“Bienaventurados los que trabajan por la paz porque serán llamados hijos de Dios”
P. Raniero
Cantalamessa, ofmcap.
Después de haber meditado, en la primera predicación, sobre la paz como don de Dios, reflexionamos ahora sobre la paz como tarea y compromiso por el que trabajar. Estamos llamados a imitar el ejemplo de Cristo, convirtiéndonos en canales a través de los cuales la paz de Dios puede alcanzar a los hermanos. Es la tarea que Jesús indica a sus discípulos cuando proclama: “Bienaventurados los que trabajan por la paz, porque serán llamados hijos de Dios (Mt 5, 9). El término eirenopoioi no significa los “pacíficos” (estos pertenecen a las bienaventuranzas de los mansos, de no violentos); significa más bien “pacificadores”, es decir, personas que trabajan por la paz, que traen la paz entre los contendientes, que hacen el primer paso para reconciliarse con su hermano. Esto es confirmado por el pasaje de la Carta de Santiago: “El fruto de la justicia se siembra en paz para aquellos que hacen la paz” (Santiago 3:18). Ellos, la bienaventuranza continua, serán llamados “hijos de Dios”; es decir, seguidores de Dios, porque Dios es el “Dios de la paz” (Rom 15, 33; 16, 20).

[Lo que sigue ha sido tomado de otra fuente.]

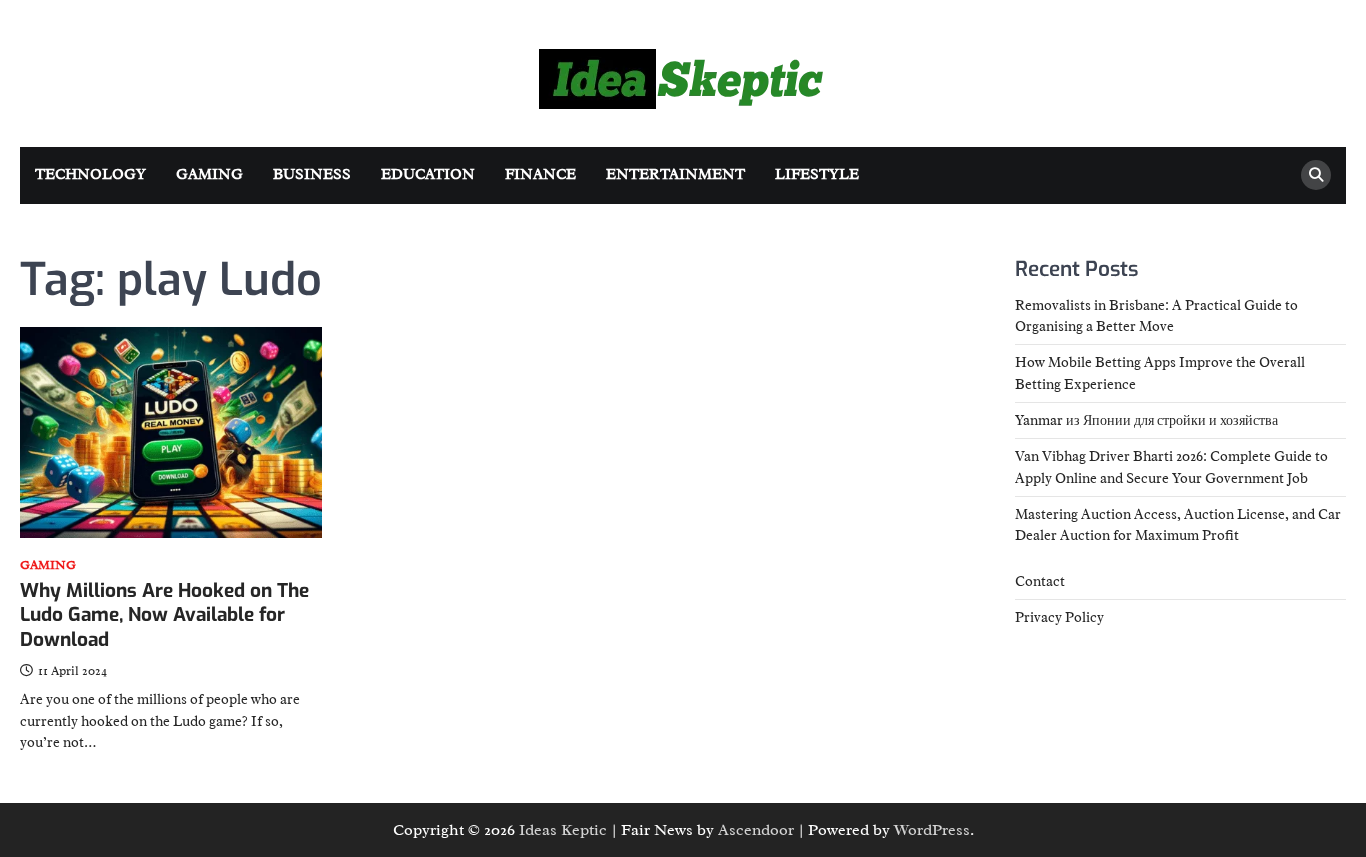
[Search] (1316, 175)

1. La paz de Jesús y la de César Augusto
Jesús no nos ha exhortado sólo a ser trabajadores de paz, sino que nos ha enseñado también, con el ejemplo y la palabra, cómo se llega a ser trabajadores de paz. Dice a sus discípulos: “Les dejo la paz, les doy mi paz” (Jn 14, 27). En ese mismo tiempo, otro gran hombre proclamaba al mundo la paz. En Asia Menor se ha encontrado una copia del famoso “Índice de las propias empresas” de César Augusto. En él, el emperador romano, entre las grandes empresas realizadas por él, pone también la de haber establecido en el mundo la paz de Roma, una paz, se dice, “lograda a través de victorias” (parta victoriis pax) [1].
Jesús revela que existe otro modo de trabajar por la paz. También la suya es una “paz fruto de victorias”, pero victorias sobre sí mismo, no sobre los otros, victorias espirituales, no militares. Sobre la cruz, escribe san Pablo, Jesús “ha destruido en si mismo la enemistad” (cf. Ef 2,16): ha destruido la enemistad, no el enemigo; la ha destruido en sí mismo, no en los otros.

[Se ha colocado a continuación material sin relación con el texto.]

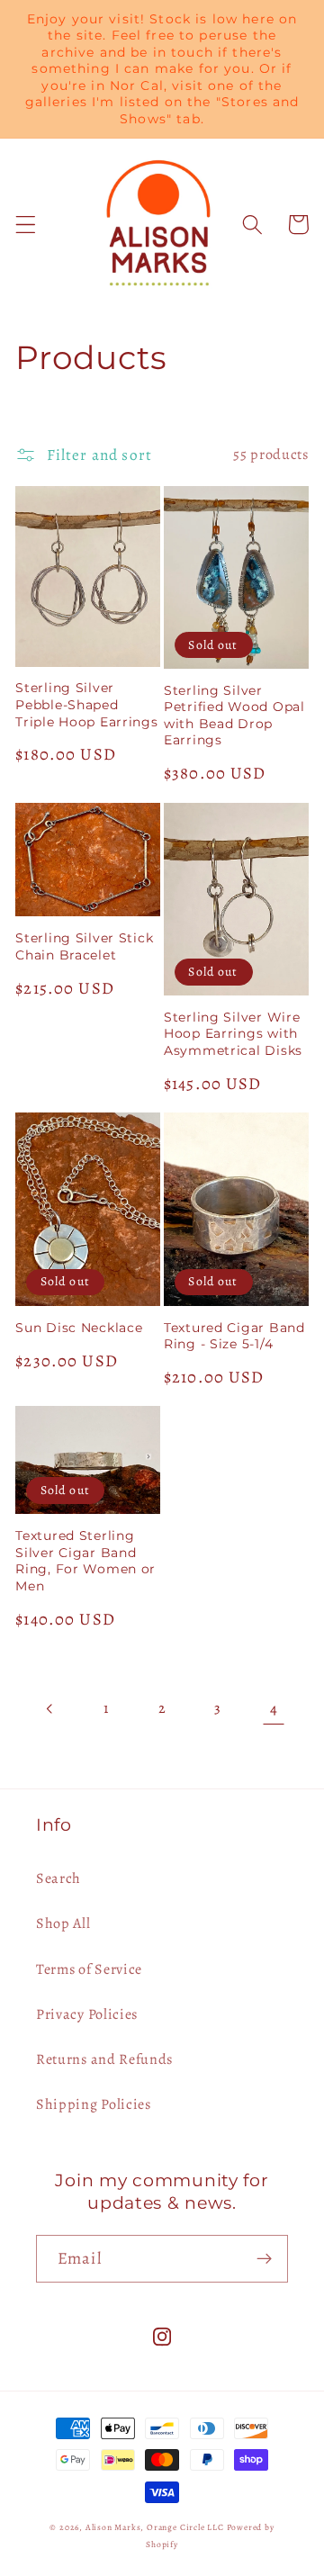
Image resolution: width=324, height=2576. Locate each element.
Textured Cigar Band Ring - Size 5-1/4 (234, 1336)
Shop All (63, 1923)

El camino a la paz propuesto por el Evangelio no tiene sentido sólo en el ámbito de la fe; vale también en el ámbito político. Hoy vemos claramente que el único camino a la paz es destruir la enemistad, no el enemigo. Los enemigos se destruyen con las armas, la enemistad con el diálogo. He leído que alguno reprochó un día a Abraham Lincoln por ser demasiado cortés con los propios adversarios políticos y le recordó que su deber de presidente era más bien destruirlos. Él les respondió: “¿No destruyo quizá a mis enemigos cuando les hago mis amigos?”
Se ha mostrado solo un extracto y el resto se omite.